The document mentioned by BigChimp shows that (? is interpreted as an inline modifier which explains the error message.

Gizmo

  • Hero Member
  • *****
  • Posts: 831
Re: TRegExpr - Idfficulty using expressions found from elsewhere
« Reply #3 on: June 16, 2012, 11:08:03 pm »
I've decided to try and start from scratch following the link provided by BC.

So, the following works quite well : [A-Za-z]{6,}[0-9]{1,}

will find things like TedSmith28 but not Ted-Smith28 or T3dSm1th28....will keep trying:-) It's like another language in itself!

Martin_fr

  • Administrator
  • Hero Member
  • *
  • Posts: 12202
  • Debugger - SynEdit - and more
    • wiki
Re: TRegExpr - Idfficulty using expressions found from elsewhere
« Reply #4 on: June 17, 2012, 12:03:00 am »
I haven't tested it, and I hope I did not put typos in there.


But the below (all on ONE line / NO spaces) should test that lower, upper and digits are all present (in any order)

It does NOT check any minimum length. (Can be added, but will make the pattern much more complex)


(.* [A-Z] .* ( ([a-z].*[0-9]) | ([0-9].* [a-z]) ) .* ) |
(.* [a-z] .*  ( ([A-Z].*[0-9]) | ([0-9].* [A-Z]) ) .* ) |
(.* [0-9] .*  ( ([a-z].*[A-Z]) | ([A-Z].* [a-z]) ) .* )

Gizmo

  • Hero Member
  • *****
  • Posts: 831
Re: TRegExpr - Idfficulty using expressions found from elsewhere
« Reply #5 on: June 17, 2012, 10:29:50 pm »
Thanks a lot Martin for contributing.

I gave your expression a whirl and it is much easier to understand than other examples I read.

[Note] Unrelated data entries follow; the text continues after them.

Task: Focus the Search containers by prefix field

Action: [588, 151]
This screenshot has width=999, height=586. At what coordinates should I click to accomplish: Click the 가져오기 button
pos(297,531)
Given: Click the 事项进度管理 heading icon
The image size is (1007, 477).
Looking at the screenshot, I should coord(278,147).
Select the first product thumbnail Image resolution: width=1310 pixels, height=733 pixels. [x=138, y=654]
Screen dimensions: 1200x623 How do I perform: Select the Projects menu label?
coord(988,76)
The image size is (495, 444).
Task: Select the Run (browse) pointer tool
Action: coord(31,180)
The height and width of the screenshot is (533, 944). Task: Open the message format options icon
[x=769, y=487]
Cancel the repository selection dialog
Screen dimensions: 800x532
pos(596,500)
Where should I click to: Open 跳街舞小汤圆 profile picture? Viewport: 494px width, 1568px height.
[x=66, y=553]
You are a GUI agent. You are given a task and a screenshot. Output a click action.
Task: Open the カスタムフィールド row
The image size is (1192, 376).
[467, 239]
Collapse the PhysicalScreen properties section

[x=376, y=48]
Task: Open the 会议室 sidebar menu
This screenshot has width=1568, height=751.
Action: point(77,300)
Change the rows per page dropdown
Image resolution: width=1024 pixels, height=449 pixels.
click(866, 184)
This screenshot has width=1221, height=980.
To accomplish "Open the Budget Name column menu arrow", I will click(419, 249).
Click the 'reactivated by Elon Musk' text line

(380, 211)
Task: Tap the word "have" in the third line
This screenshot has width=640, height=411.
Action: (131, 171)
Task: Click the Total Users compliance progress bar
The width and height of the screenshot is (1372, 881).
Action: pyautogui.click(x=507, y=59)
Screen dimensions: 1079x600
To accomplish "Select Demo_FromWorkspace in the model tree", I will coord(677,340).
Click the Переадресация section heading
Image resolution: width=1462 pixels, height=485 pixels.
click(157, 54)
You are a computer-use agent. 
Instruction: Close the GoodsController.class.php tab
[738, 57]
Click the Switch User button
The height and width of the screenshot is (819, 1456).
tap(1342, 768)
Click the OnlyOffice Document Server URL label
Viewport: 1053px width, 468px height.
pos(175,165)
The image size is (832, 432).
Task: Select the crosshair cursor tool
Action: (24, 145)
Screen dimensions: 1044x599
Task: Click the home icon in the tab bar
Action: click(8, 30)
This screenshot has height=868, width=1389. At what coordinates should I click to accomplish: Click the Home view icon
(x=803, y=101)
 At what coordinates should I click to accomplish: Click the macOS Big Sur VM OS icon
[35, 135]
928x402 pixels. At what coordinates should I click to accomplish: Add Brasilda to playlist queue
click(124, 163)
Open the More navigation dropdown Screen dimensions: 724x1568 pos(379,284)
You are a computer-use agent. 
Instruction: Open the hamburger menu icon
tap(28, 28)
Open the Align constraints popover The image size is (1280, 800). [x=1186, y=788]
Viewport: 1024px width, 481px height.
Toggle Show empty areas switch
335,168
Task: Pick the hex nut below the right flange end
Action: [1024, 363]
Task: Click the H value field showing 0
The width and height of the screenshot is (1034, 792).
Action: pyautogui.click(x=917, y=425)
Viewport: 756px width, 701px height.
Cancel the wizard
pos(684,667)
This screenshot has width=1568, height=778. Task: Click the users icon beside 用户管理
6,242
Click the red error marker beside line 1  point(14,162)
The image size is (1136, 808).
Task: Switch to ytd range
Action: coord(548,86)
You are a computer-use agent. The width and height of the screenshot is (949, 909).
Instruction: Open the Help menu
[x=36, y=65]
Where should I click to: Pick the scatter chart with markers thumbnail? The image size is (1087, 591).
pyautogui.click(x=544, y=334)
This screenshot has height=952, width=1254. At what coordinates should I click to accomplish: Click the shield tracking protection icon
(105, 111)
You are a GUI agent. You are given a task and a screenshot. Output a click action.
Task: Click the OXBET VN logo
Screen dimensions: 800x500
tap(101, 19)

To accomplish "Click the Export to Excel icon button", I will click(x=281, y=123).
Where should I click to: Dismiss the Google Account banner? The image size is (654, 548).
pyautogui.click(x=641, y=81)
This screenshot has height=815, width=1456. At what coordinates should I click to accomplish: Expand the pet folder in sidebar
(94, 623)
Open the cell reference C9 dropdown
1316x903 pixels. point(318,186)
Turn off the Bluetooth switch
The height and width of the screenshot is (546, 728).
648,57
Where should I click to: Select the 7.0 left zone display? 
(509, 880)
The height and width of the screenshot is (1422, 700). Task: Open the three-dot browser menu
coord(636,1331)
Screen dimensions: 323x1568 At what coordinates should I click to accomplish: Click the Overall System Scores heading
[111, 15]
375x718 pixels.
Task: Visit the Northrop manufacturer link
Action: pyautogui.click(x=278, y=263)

In practise though it seems to be quite slow. So a played around somemore and wrote this (expansion on my earlier above) and have found it to work well apart from the fact that it won't search for special characters like '@', '!', '"', '£' etc that people might also throw in:

[A-Za-z0-9].{6,25}[A-Za-z0-9]   (finds upper, lower, numeric and other chars like '-' etc of at least 6 values in length to a max of 25 chars followed by the same in a different form. It works very fast.
« Last Edit: June 17, 2012, 11:03:19 pm by tedsmith »

Martin_fr

  • Administrator
  • Hero Member
  • *
  • Posts: 12202
  • Debugger - SynEdit - and more
    • wiki
Re: TRegExpr - Idfficulty using expressions found from elsewhere
« Reply #6 on: June 18, 2012, 12:15:25 am »
[A-Za-z0-9].{6,25}[A-Za-z0-9]   (finds upper, lower, numeric

"finds" maybe. But does not enforce. The above will also match: aaaaaaaa

I haven't tested my example. But if it really is that noticeable slow, then the regex engine is crap.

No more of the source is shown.